I had the opportunity last weekend to catch a performance by Graham Parker, one of my favorite pub-wave acts, right here in Minneapolis. (If you don’t know Parker’s work, I recommend starting with Stick to Me and Squeezing Out Sparks, late-70s offerings made with the help of unofficial Stiff Records house band, The Rumour.) He played tunes in what seemed like a pretty even distribution from throughout his career, all superb, but I don’t think I’d be zooming him to suggest that his older numbers were received with even greater warmth than his newer ones got. Surely this is par for the course with rockers of a certain vintage: Given the generational asymmetry that characterizes the consumption and imprinting, so to speak, of pop music—which I imagine we could quantify if we had the right market data in front of us—it shouldn’t be surprising that a rock musician’s early material holds a special value to fans who associate that music with late adolescence and early adulthood. As this crossed my mind during Parker’s set, I entertained a thought that only someone in the field of contemporary music would entertain: What if he had stopped writing songs in 1985? What if he had played a set of old tunes and suitable covers, excluding new material altogether?

Indulge me in a thought-experiment. Let’s assume, even though we know it’s a gross oversimplification, that the value of a piece of popular music rests solely in how much it’s loved by the people who love it—in other words, how highly it’s regarded by genuine fans. After two to four records, then, it follows that songwriting suffers from diminishing returns: Our hypothetical rocker would be better served to keep playing his older songs and, importantly, the older songs of other songwriters. The “standard repertoire” of postwar Anglophone pop music—which, if you think about it, starts off compact and becomes diffuse as the decades tick past—would begin to consolidate itself. A rich possibility-space of interpretation would open up.

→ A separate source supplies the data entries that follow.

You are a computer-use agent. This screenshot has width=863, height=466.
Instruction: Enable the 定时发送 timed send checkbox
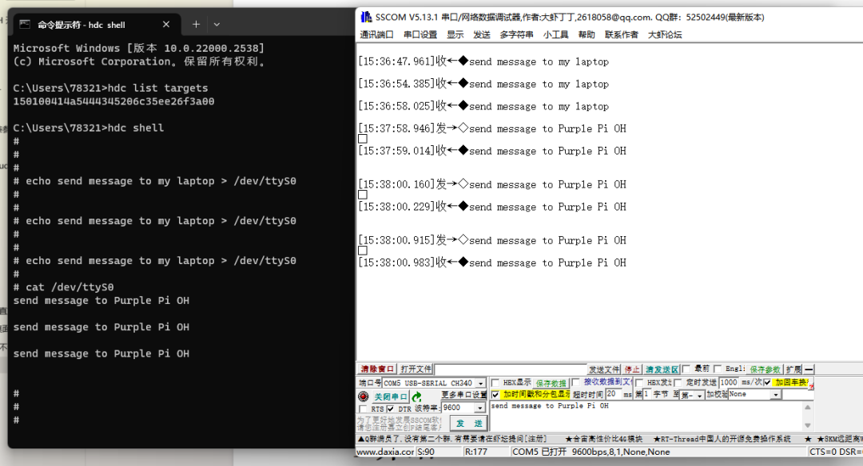click(x=677, y=384)
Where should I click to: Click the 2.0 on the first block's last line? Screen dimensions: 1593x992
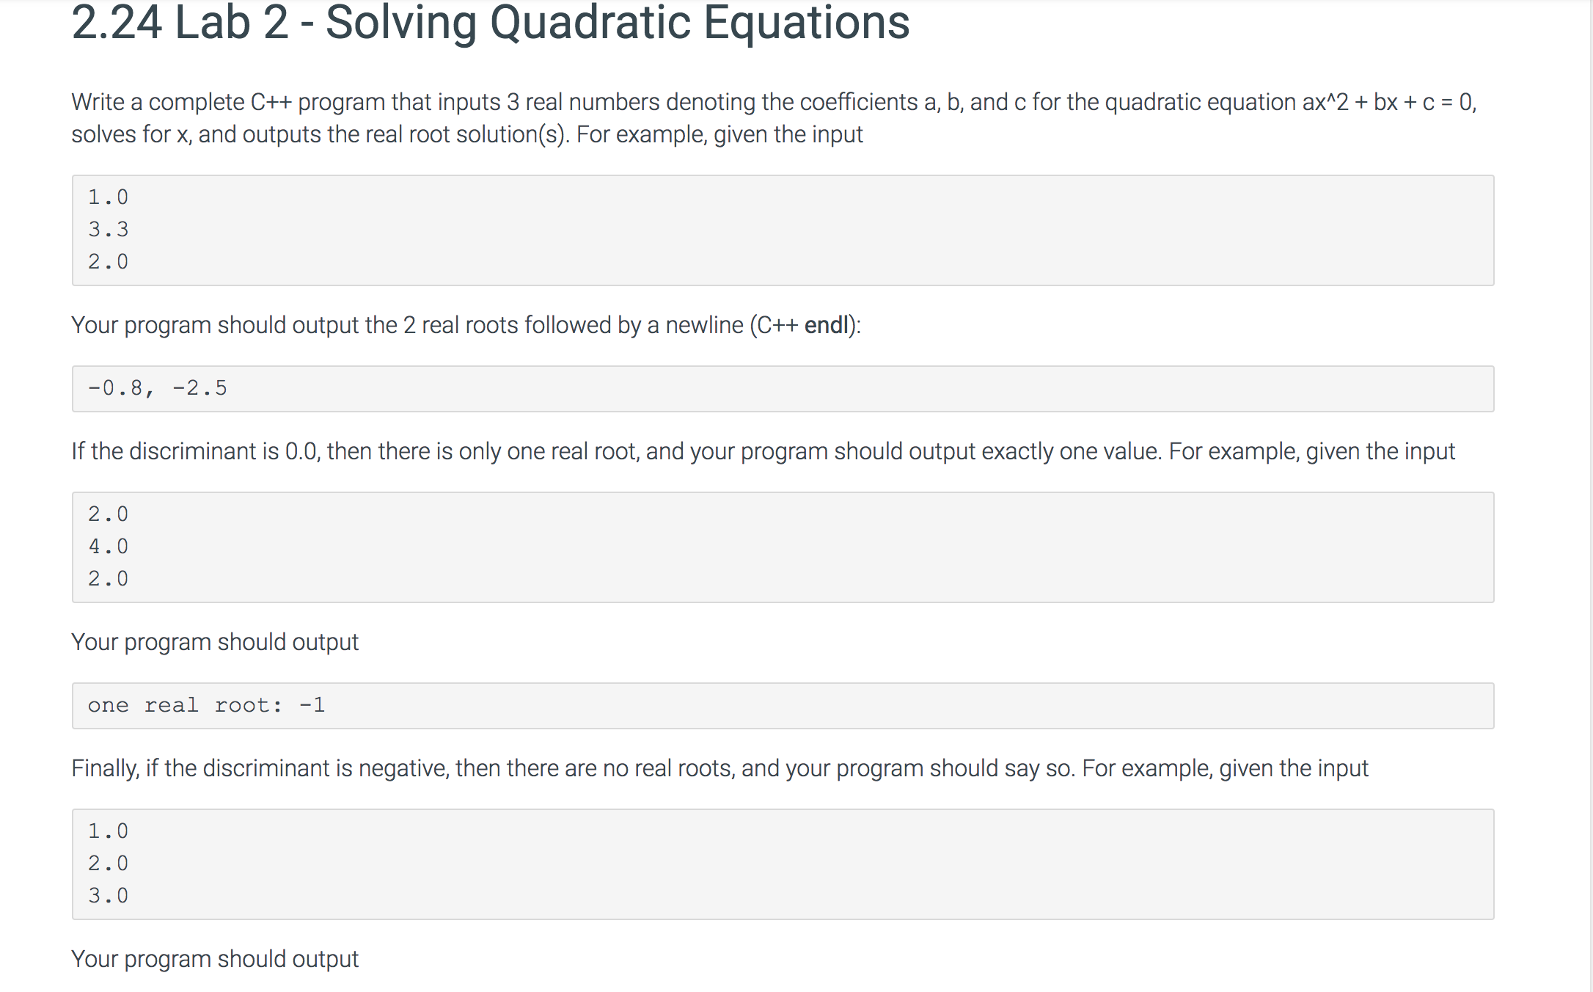point(109,262)
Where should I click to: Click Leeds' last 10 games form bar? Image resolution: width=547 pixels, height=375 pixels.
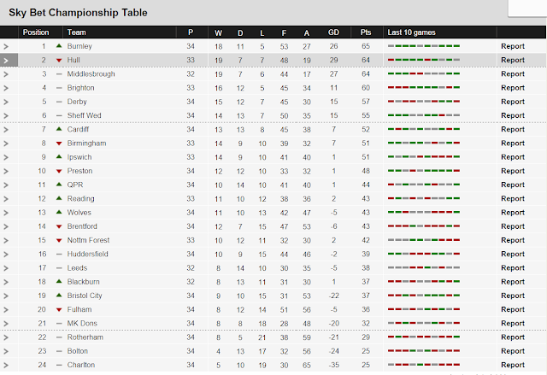coord(424,267)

But this rather neat setup doesn’t take into account the mechanisms of production and consumption that set the real value of pieces of popular music with no direct regard for how much the fans love them. If pop musicians played and recorded nothing but covers and older chestnuts, how could they make a living? The entire economy of pop music would have to change radically to bring about this wonderland of covers and classics. But I like to daydream about it, because I think it would avail pop music of one of small-C classical music’s most fascinating potentials—the possibility that a particular rendition of a song could be at once the same as another rendition and different from it.